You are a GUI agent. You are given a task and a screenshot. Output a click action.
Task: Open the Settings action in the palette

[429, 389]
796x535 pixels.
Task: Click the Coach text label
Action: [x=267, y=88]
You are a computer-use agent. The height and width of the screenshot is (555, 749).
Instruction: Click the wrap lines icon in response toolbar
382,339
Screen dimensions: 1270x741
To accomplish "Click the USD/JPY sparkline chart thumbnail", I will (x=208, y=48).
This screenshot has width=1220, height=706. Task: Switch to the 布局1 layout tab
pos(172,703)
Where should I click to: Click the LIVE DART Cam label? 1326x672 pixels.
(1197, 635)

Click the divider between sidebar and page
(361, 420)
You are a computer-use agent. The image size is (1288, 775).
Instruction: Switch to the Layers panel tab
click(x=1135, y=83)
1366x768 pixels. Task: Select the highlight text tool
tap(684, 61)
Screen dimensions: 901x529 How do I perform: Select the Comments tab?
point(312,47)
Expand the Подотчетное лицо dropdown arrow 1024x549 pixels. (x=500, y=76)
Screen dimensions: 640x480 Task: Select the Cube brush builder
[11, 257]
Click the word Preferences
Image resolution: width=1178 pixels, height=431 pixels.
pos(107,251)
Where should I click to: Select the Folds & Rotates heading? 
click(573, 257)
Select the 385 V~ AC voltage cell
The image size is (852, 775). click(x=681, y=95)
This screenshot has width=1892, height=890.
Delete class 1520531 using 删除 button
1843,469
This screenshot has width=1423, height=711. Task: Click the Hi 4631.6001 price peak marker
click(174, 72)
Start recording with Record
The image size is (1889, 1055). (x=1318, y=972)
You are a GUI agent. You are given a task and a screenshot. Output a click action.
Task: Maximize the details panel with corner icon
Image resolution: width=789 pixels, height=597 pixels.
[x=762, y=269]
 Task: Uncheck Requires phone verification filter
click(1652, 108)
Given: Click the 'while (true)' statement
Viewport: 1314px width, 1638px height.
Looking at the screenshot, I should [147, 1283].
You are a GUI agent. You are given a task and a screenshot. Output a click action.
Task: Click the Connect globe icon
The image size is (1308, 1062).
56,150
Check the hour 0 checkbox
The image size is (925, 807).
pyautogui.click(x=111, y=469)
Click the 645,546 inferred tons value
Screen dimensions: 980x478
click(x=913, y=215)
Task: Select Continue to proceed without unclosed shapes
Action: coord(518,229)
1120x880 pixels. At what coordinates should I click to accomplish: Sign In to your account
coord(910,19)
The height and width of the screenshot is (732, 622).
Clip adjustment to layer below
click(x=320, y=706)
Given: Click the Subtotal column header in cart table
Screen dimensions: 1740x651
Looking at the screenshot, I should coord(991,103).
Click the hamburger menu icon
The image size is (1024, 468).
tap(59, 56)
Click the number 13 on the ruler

> _EXERCISE DESCRIPTION_
Print the line that contains "Screen dimensions: 1740x651" and each line after it up to the end of the listing, exactly as written.

> _RESPONSE TO THIS EXERCISE_
Screen dimensions: 1740x651
Looking at the screenshot, I should coord(991,103).
Click the hamburger menu icon
The image size is (1024, 468).
tap(59, 56)
Click the number 13 on the ruler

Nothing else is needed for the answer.